▶ **SUPPLIED PASSAGE**:
/---
If you are set on dual hubs, let me make a suggestion.
Now, spit in me eye if this crinkles your forehead.

Drop the idea of dual H3525, too heavy, pedal cogging nightmare.
Consider instead a pair of geared MAC hubbies in an appropriate wind.
Or a H3525 on the rear and a MAC up front, as a helper.

You have discovered one of the major limitations in eBike building, weight.
With two MAC's & lipo you would have a completely different feeling bike.
Dare I say one to be enjoyed. :wink:

Dont buy & put more T-Sag's on that bike. Much to heavy & cumbersome.
Save them for energy storage or to throw @ zombies.

Lets get back to basic ?'s
How far? How fast? How hilly? How much do you weigh? Whats your preferred riding environment?
& lets get a pic of your bike, so we can make suggestions on equipment & placement.

Best of luck on your build.
:mrgreen:
 
Two hubmotors are interesting but expensive, heavy and complicated. Especially in a dual suspended bike. By the time you pay for dual HTs and dual controllers and solving the other issues you will have spent enough to fund many different other choices.

You might consider selling the Thunderskys. One good hubmotor and Lipos would make your bike what it should be. :)

The Cromotor is a lot less expensive than dual H series motors. The Cromotor is light for its power level at 10kg, so not heavy compared to the duals or the heavy Xlytes. Power wise it is roughly similar to (maybe a bit better than) dual 9c's so a bit less than dual HT/HS's. It will behave differently depending on the power you feed it via controller settings. It was designed to be a solid reliable commuter motor with good power, but it can be a rocket if fed enough power, that's just the nature of good electric motors.

Lipo is nice since you can buy a small pack and add to it later. You can start out with a smallish pack and add as needed.

If you have a dual suspended recumbent that is working for you, then you have a near ideal bike for efficiency, range and comfort. Give it the motor and battery best suited to complete it! Lighten it as much as you can to maximize its capability. Perhaps upgrade the brakes too.
 
Brentis said:
If you are set on dual hubs, let me make a suggestion.
Now, spit in me eye if this crinkles your forehead.

Drop the idea of dual H3525, too heavy, pedal cogging nightmare.
Consider instead a pair of geared MAC hubbies in an appropriate wind.
Or a H3525 on the rear and a MAC up front, as a helper.

You have discovered one of the major limitations in eBike building, weight.
With two MAC's & lipo you would have a completely different feeling bike.
Dare I say one to be enjoyed. :wink:

Dont buy & put more T-Sag's on that bike. Much to heavy & cumbersome.
Save them for energy storage or to throw @ zombies.

Lets get back to basic ?'s
How far? How fast? How hilly? How much do you weigh? Whats your preferred riding environment?
& lets get a pic of your bike, so we can make suggestions on equipment & placement.

Best of luck on your build.
\---
▶ **INSTRUCTION**: Write the next part of the e-bike hub motor forum thread, picking up after its final line.

▶ **INFORMATION GIVEN**:
/---
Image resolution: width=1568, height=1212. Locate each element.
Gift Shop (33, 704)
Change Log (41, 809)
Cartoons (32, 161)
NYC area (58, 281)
\---
/---
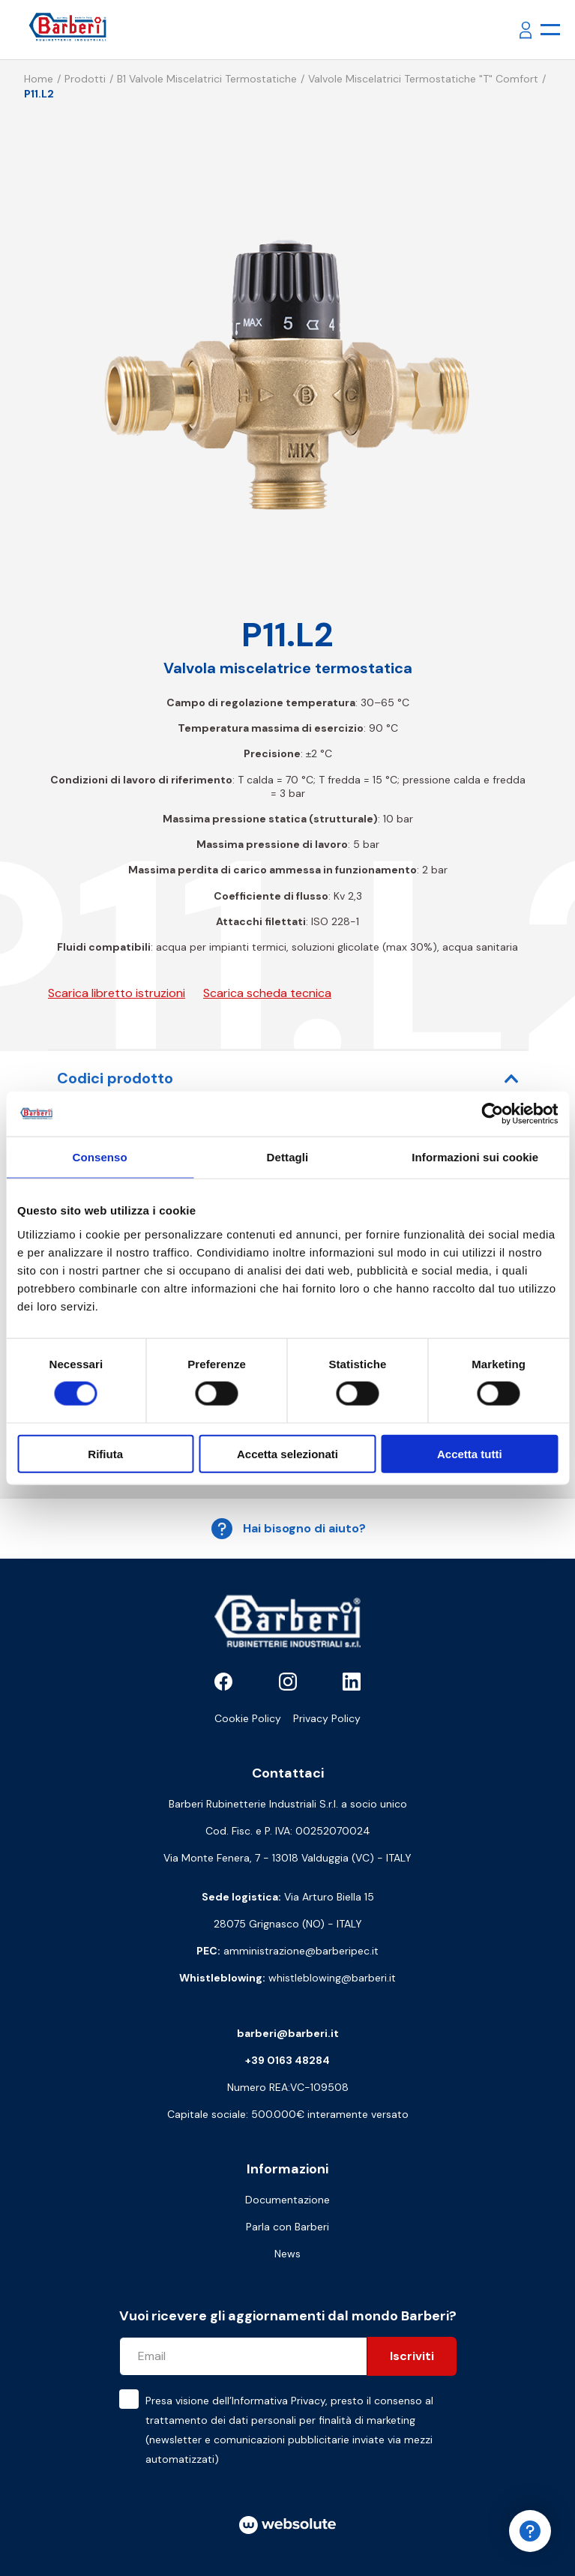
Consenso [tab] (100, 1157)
\---
▶ **ANSWER TO THE EXERCISE**:
:mrgreen:

The advice is much appreciated; as with so many other things, the more I learn about building bikes the more I begin to realize just how little I know about building bikes, but the more I learn, the more fun it becomes to make an ass of myself. I'm still not keen on a geared hub though, as much as I like the idea of what they have to offer in terms of versitility and economy over diverse terrain, I've yet to see one with the kind of power or mechanical resilliance I'd like to see. If I ever do a serious pedal assist tour bike with sheer efficiency in mind I'm thinking a 500w geared hub motor and about 10lbs of lipo is exactly the rout I would take, but for my own use, I'd like to put the bike through a little more abuse than a Mac looks like it could take.

I think you're right about the thunderskys though. I've been trying to pound a square peg into a round hole ever since I got these things, and they're basically dragging my build around by the nose because I can't come to terms with the fact that I dumped so much cash into them. They certainly do have their advantages, its just that none of those advantages are compatible with this bike. I'm thinking that where they really want to be is in the basket of a heavy duty low speed mid drive cargo trike, where their bulk just makes for better traction, and their high capacity can shine without being overshadowed by their sag issues.

For the time being however, the the thunderskys will suffice, and I can always swap them out for lipo later on, so I'm thinking I should move forward by purchasing a motor that is ideal for the build that best suits this bike. I'm still thinking high torque direct drive is the way to go, but I'll start with a single motor. It'll be slow at 60v, but it will get me down the street, which is my primary goal right now since this bike is my only means of transportation aside from the bus. I'd like my range to be somewhere on the order of about 40 or 50 miles round trip at comfortable power levels, which is to say that I should get at least that much with a lead foot (or hauling my groceries back from the super market and the like), and probably twice as much with deliberate conservation if I need to travel. Reasonably frequent low grade hills (up to 5%) should be expected, but only as a cautionary measure. I'm not living in a mountainous area at the moment, but I'm not living on the praire either, and I don't want to find myself completly trapped by the occasional 10% grade.

The other, and perhaps in its own way more important consideration, is fun factor. For me this doesn't mean speed, but it does mean thrust, and durability. I don't need to go fast, maybe around 30mph max, but I do want to be able to zip around, climb over obstacles effortlessly, and just generally be able to take routs you wouldn't be able to conveniently get away with on either a human powered bike or in an IC vehicle (there are a lot of canyons in San Diego that are only accesable on foot or by bike, but would literally cut your commute in half if you could cross them). That's where the seccond hub comes in, it will give me the extra traction and hill climbng power to rally around town and inject some fun into my every day chores.

At any rate, I'll try to get a picture up some time soon but the bike is long, pretty low to the ground, and weighs about 70lbs dry (no battery, rider, or motor). There is a place where I could put pretty much all the battery weight smack dab in the center of the bike's wheel base at barely more than a foot from the ground, but I need to be able to controll the shape of the pack to use it, so pouches are looking like the best bet.